ACTIVITY 1
In the extract on the Schiehallion experiment below, how thick was the outer spherical shell in Edmond Halley's 1692 model of the Earth?
ACTIVITY 2
List every component of the Earth in Edmond Halley's 1692 model as described in the extract on the Schiehallion experiment below.

SELECTED EXTRACT
• • • • • • •

43. The Schiehallion experiment

The Ancients had the technology and cleverness to work out the shape of the Earth and its diameter (see 2. Eratosthenes’ measurement). However, they had no reliable method to measure the mass of the Earth, or equivalently its density, which gives the mass once you know the volume. You could assume that the Earth has a density similar to rock throughout, but there was no way of knowing if that was correct.

In fact we had no measurement of the density or mass of the Earth until the 18th century. Perhaps surprisingly, there wasn’t even any observational evidence to decide whether the Earth was actually a solid object, or a hollow shell with a relatively thin solid crust. As late as 1692 the prominent scientist Edmond Halley proposed that the Earth might be composed of a spherical shell around 800 km thick, with two smaller shells inside it and a solid core, all separated by a “luminous” atmosphere (which could escape and cause the aurora borealis).

Edmond Halley's hollow Earth model

Structure of the Earth as proposed by Edmond Halley in 1692, with solid shells (brown) separated by a luminous atmosphere, shown in cross section.

• • • • • • •

AVAILABLE DATA
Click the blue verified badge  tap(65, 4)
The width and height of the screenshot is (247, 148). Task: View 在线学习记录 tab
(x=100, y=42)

• • • • • • •

EXERCISE OUTPUT 1
Around 800 km.

EXERCISE OUTPUT 2
- A spherical shell around 800 km thick
- Two smaller shells inside it
- A solid core
- A "luminous" atmosphere separating them